Question

The best player on a basketball team makes 80​% of all free throws. The​ second-best player makes 75​% of all free throws. The​ third-best player makes 70​% of all free throws. Based on their experimental​ probabilities, estimate the number of free throws each player will make in his or her next 60 attempts.

Answer 1

Answer:

Expected number of free throws in 60 attempts:

        Best player = 48

        2nd best player = 45

        3rd best player = 42

Step-by-step explanation:

Solution:-

- The probability that best player makes free throw, p1 = 0.8

- The probability that second-best player makes free throw, p2 = 0.75

- The probability that third-best player makes free throw, p3 = 0.70

- Total number of attempts made in free throws, n = 60.

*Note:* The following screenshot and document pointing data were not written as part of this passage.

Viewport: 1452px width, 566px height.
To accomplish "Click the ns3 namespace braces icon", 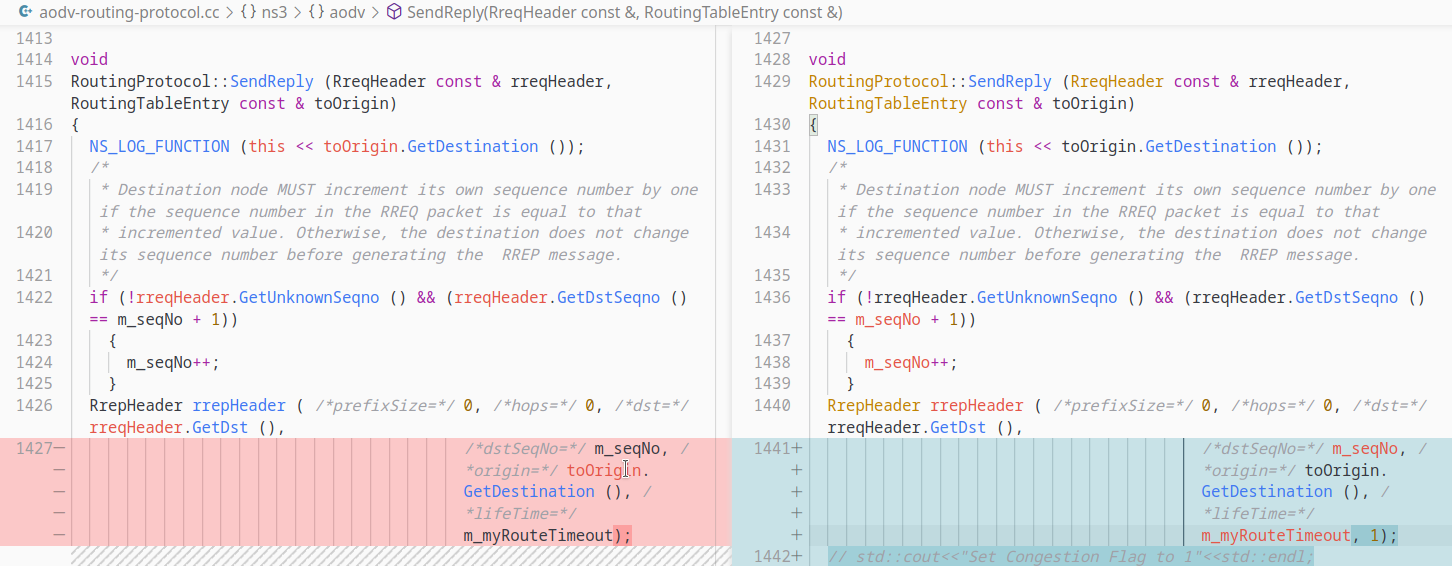I will (x=248, y=12).
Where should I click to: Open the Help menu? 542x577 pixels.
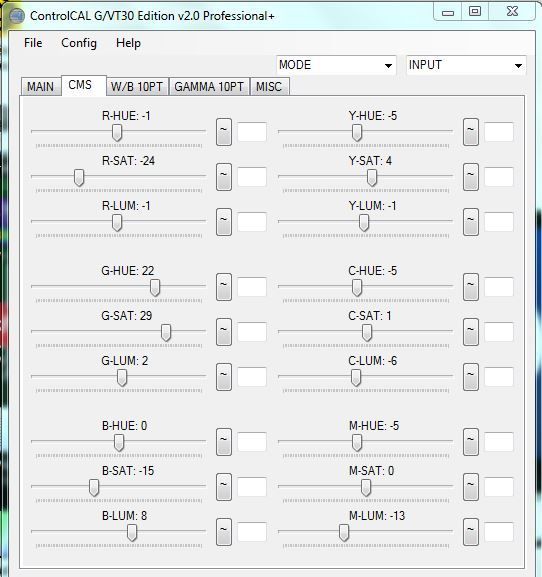coord(128,43)
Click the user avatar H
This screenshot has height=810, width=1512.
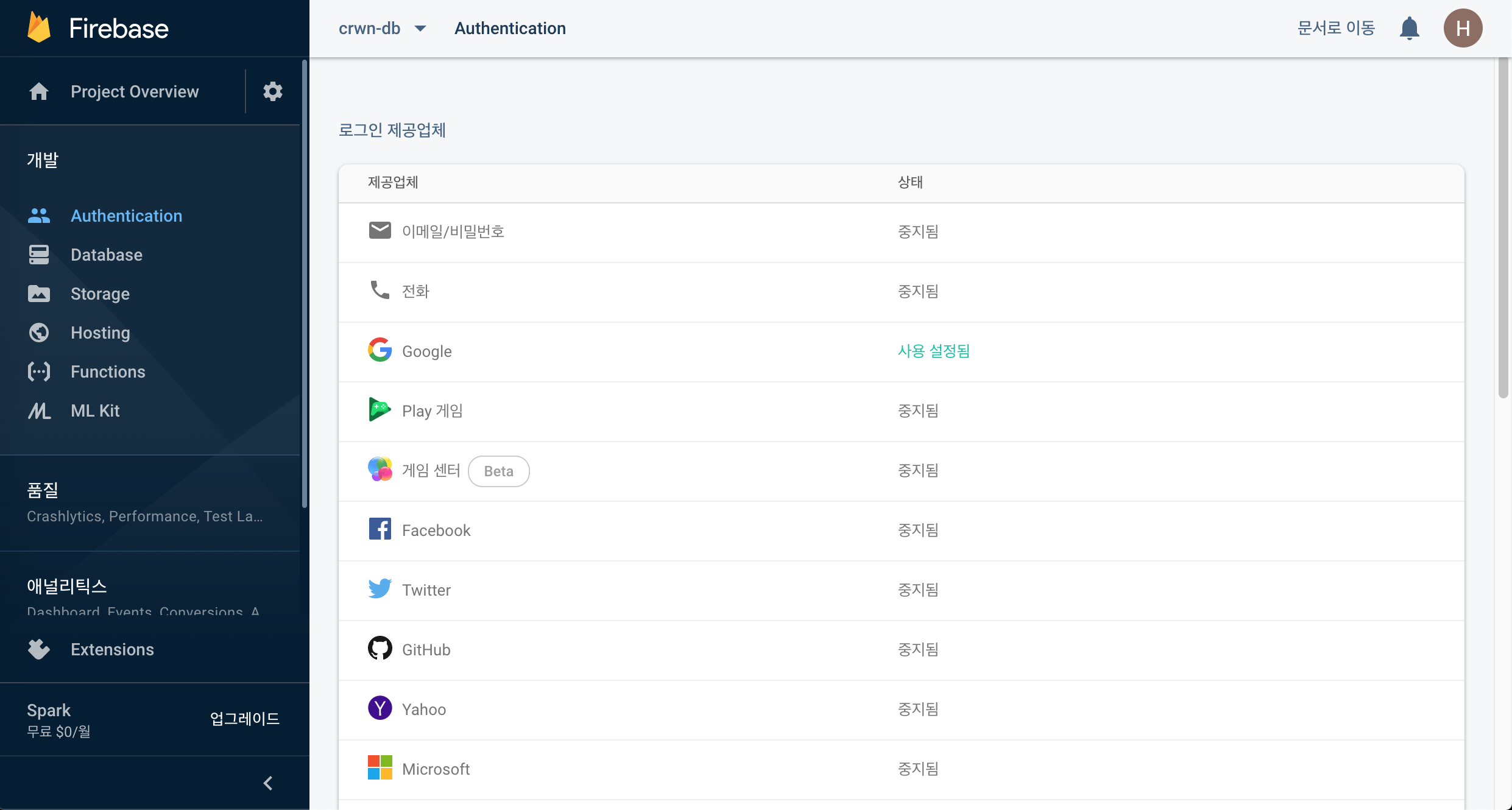1463,28
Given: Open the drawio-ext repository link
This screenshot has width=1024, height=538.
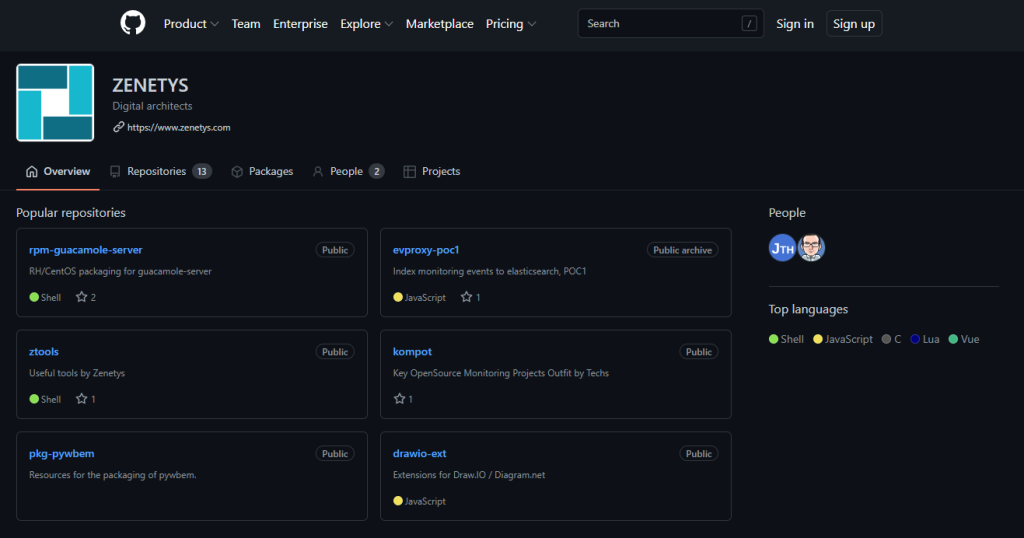Looking at the screenshot, I should [x=419, y=453].
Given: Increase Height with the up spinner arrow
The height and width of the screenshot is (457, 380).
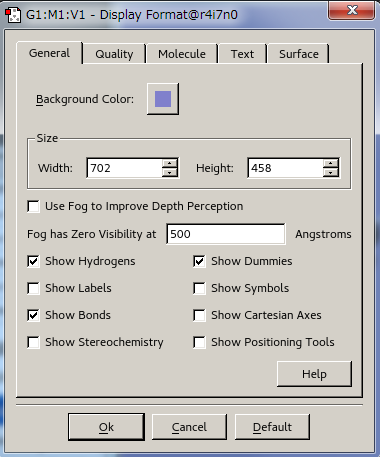Looking at the screenshot, I should pos(331,163).
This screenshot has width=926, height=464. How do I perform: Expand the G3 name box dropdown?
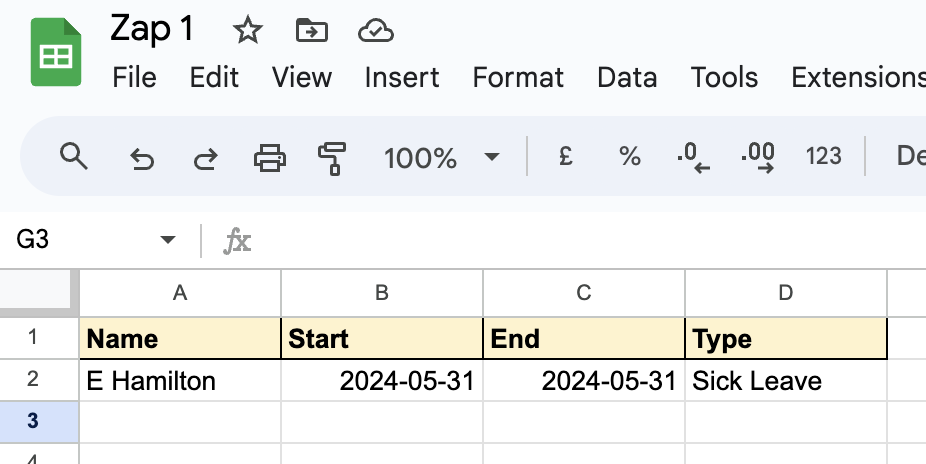point(168,240)
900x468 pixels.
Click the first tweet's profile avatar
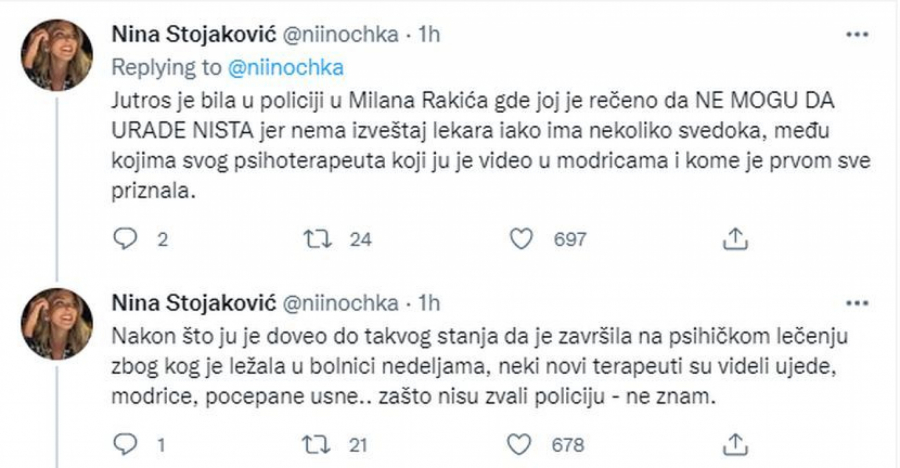tap(59, 54)
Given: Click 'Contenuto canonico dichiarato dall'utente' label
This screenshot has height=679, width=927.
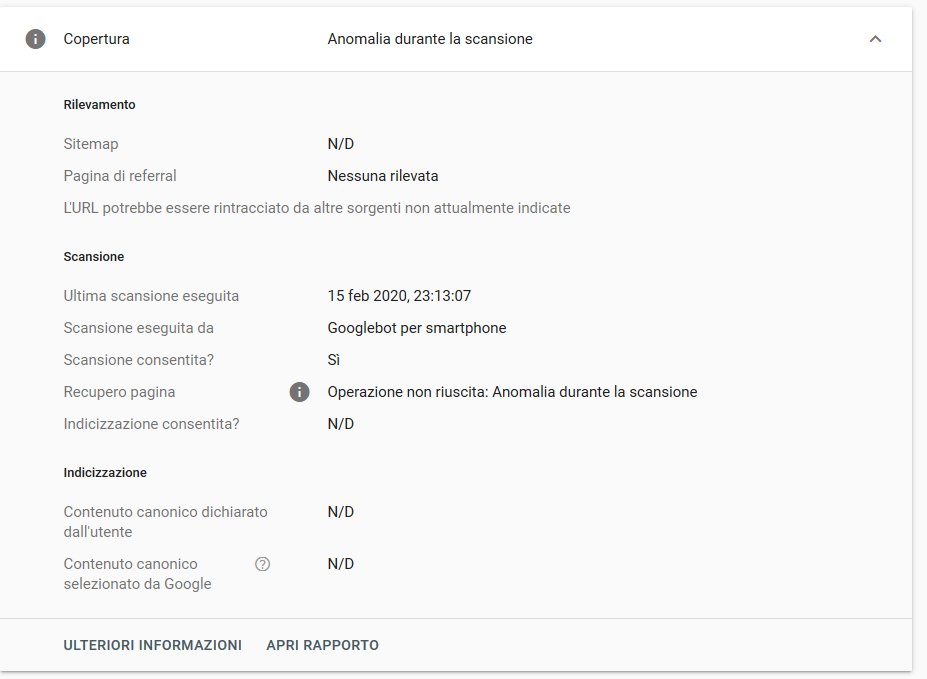Looking at the screenshot, I should pyautogui.click(x=165, y=521).
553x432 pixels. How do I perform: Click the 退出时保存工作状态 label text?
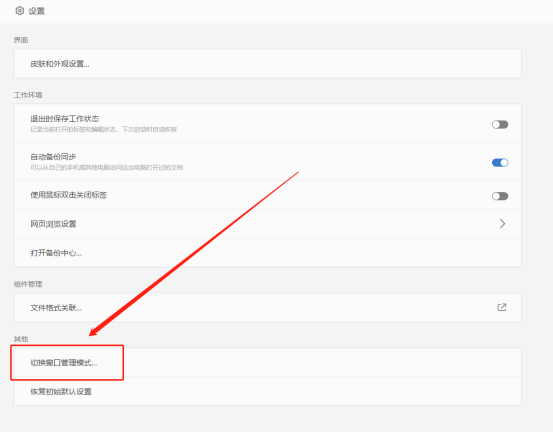click(x=65, y=119)
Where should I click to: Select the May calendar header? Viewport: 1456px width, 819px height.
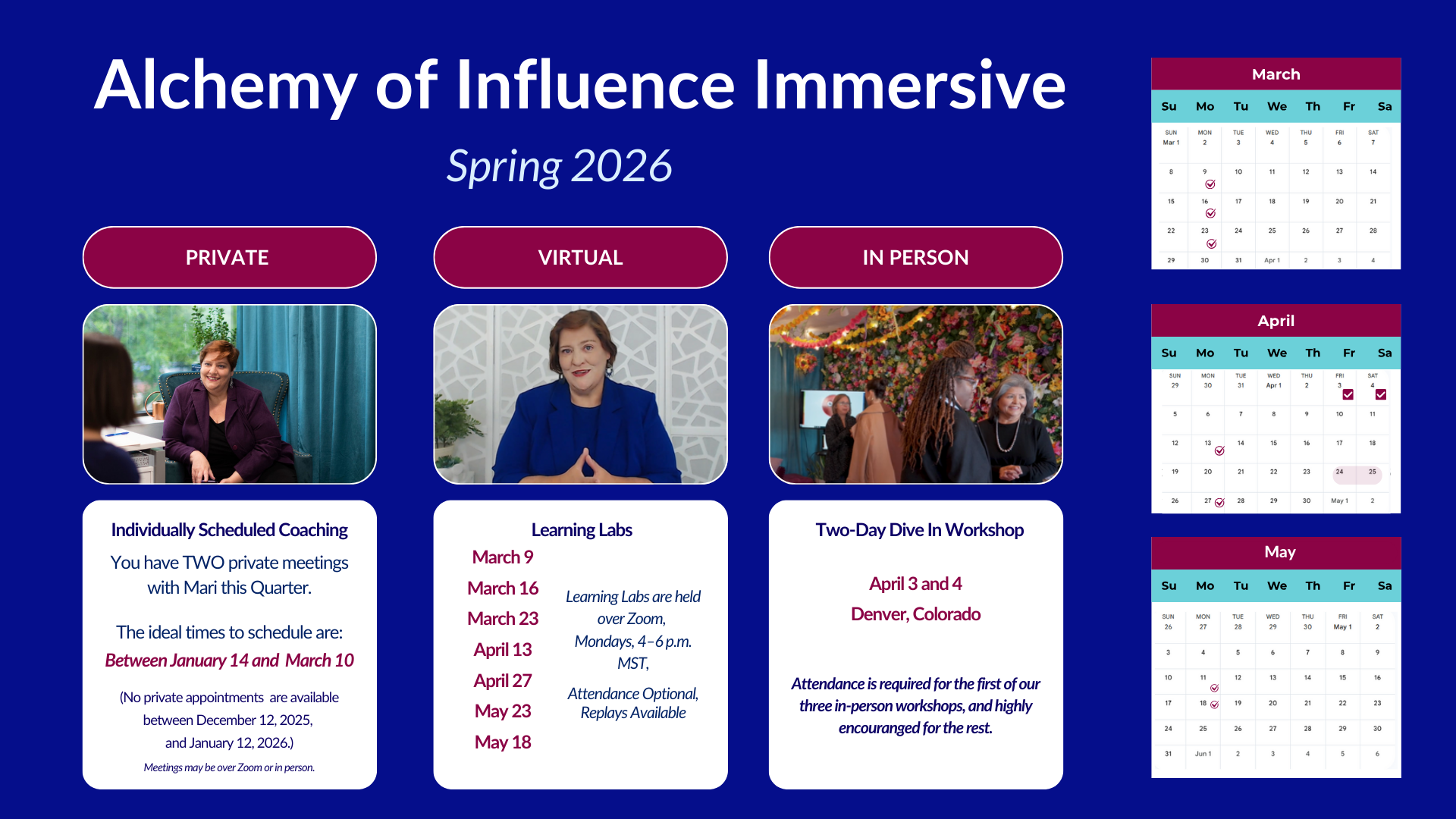coord(1279,552)
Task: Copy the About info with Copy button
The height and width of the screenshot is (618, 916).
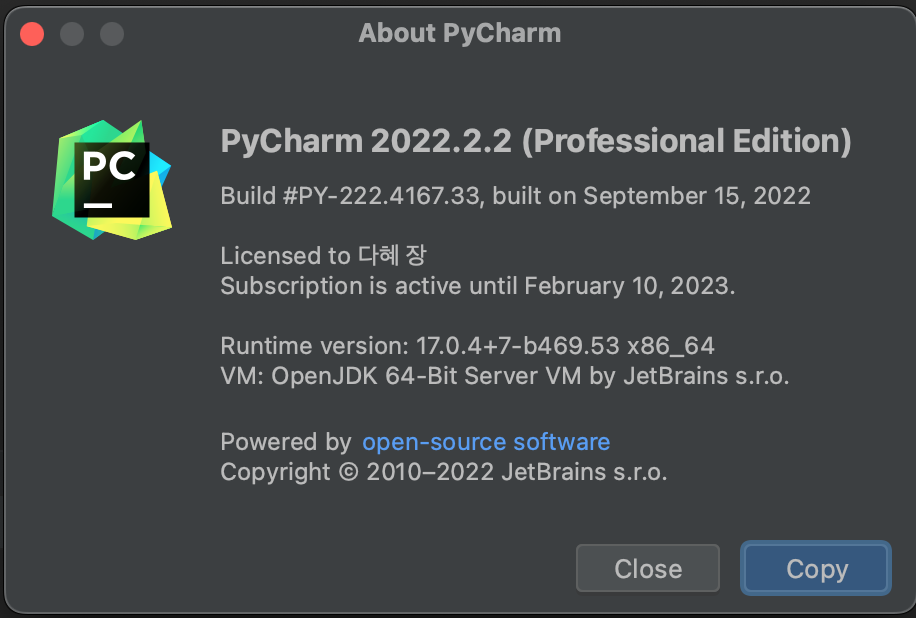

- The estimated number of free throws that any player makes is defined by:

                      E ( Xi ) = n*pi

Where,           Xi = Player rank

                      pi = Player rank probability

- Expected value for best player making the free throws would be:

                    E (X1) = n*p1

                              = 60*0.8

                              = 48 free throws

- Expected value for second-best player making the free throws would be:

                    E (X2) = n*p2

                              = 60*0.75

                              = 45 free throws

- Expected value for third-best player making the free throws would be:

                    E (X3) = n*p3

                              = 60*0.70

                              = 42 free throws